- Poster
- Directed by: N. K. Viswanathan
- Screenplay by: N. K. Viswanathan
- Produced by: T. S. Sethuraman T. S. Saravanan
- Starring: Pandiarajan Aishwarya
- Cinematography: N. K. Viswanathan
- Edited by: V. Udhayasankaran
- Music by: Bala Bharathi
- Production company: Kalyani Cine Productions
- Release date: 25 September 1993;
- Country: India
- Language: Tamil

= Poranthalum Ambalaiya Porakka Koodathu =

1993 film by N. K. Viswanathan

Poranthalum Ambalaiya Porakka Koodathu is a 1993 Indian Tamil-language comedy film written, directed and filmed by N. K. Viswanathan.
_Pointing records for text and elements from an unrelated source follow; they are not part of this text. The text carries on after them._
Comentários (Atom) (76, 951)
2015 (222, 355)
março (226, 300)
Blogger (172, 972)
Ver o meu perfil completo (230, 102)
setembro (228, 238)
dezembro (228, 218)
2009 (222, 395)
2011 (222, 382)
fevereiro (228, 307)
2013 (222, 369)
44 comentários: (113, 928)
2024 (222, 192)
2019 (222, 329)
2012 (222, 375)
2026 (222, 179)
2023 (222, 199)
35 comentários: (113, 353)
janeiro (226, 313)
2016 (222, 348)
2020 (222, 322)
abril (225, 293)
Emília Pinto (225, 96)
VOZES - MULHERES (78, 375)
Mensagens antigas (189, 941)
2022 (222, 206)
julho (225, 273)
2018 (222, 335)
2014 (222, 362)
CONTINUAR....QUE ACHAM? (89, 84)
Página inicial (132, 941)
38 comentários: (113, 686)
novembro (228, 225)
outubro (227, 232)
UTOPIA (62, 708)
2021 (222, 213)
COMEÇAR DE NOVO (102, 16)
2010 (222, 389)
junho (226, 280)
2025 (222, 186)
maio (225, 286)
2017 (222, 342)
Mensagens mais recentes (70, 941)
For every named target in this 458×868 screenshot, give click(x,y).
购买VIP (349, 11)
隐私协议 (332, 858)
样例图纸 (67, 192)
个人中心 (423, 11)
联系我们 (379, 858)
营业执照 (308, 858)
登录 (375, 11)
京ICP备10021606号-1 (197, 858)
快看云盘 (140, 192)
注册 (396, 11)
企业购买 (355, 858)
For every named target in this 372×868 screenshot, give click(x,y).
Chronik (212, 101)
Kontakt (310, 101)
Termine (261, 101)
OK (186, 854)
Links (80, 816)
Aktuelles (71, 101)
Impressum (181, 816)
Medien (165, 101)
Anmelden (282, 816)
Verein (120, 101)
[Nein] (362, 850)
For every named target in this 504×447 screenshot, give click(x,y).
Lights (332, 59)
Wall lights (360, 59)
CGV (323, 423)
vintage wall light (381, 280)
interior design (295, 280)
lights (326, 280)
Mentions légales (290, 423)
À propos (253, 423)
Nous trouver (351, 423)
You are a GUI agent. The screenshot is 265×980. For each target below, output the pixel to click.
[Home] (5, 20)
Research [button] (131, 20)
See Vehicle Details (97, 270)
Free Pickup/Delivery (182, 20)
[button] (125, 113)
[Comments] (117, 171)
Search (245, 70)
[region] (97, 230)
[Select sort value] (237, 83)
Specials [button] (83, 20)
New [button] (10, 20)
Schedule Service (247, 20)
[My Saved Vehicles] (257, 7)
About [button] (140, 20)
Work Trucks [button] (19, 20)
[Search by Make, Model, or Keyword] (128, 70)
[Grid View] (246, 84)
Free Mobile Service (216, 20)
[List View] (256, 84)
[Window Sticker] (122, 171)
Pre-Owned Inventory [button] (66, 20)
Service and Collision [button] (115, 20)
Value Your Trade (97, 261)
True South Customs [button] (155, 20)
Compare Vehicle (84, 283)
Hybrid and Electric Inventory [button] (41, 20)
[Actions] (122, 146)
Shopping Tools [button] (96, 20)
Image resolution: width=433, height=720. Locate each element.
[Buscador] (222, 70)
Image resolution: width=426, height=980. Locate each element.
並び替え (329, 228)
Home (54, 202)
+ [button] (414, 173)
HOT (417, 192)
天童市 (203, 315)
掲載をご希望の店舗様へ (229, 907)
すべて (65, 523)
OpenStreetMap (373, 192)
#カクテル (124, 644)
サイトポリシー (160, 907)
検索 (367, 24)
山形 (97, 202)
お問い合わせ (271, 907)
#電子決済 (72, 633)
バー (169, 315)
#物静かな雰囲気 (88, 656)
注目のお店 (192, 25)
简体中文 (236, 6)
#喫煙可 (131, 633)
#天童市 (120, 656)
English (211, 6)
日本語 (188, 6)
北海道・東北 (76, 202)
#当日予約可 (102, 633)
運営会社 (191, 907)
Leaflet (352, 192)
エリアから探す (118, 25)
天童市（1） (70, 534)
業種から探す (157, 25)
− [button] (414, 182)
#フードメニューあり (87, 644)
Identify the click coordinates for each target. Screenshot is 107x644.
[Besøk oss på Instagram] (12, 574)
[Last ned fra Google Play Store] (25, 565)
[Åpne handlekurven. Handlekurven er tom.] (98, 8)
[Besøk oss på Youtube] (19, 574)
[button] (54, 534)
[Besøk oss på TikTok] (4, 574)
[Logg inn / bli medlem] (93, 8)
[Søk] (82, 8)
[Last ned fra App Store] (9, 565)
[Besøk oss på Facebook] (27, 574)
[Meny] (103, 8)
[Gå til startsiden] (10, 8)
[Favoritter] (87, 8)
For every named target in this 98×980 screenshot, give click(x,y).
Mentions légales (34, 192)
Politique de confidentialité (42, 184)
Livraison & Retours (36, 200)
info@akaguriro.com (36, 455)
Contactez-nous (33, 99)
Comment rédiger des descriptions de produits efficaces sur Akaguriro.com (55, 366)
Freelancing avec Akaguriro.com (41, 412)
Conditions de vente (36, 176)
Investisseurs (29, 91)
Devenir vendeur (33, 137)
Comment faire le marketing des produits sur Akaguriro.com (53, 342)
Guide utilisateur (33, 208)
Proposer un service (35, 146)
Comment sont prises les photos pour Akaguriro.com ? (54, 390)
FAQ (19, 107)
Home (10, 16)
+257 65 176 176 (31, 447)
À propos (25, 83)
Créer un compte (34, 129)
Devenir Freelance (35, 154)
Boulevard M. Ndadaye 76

The film stars Pandiarajan and Aishwarya. It was released on 25 September 1993.

== Production ==
Poranthalum Ambalaiya Porakka Koodathu was directed by N. K. Viswanathan who also wrote the screenplay and worked as cinematographer. The film was produced by T. S. Sethuraman and T. S. Saravanan under Kalyan Cine Productions. V. Udhayasankaran was the editor.

== Soundtrack ==
The soundtrack was composed by Bala Bharathi.

Track listing
| No. | Title | Singer(s) | Length |
|---|---|---|---|
| 1. | "Pothathu Pothathu" | Swarnalatha, S. P. Balasubrahmanyam | 3:35 |
| 2. | "Amman Arul Maavilaku" | Malaysia Vasudevan, Minmini | 4:46 |
| 3. | "Puthu Pavai Nan" | S. Janaki | 4:05 |
| 4. | "Muthu Vadi Velan Unnaku" | Minmini | 4:24 |
| 5. | "Chinna Kuyil Nanthan" | Minmini | 2:35 |
| Total length: |  |  | 19:25 |

== Release and reception ==
Poranthalum Ambalaiya Porakka Koodathu was released on 25 September 1993. Malini Mannath of The Indian Express called it a "crass" film, but lauded Viswanathan's cinematography. The film was also reviewed by R. P. R. of Kalki.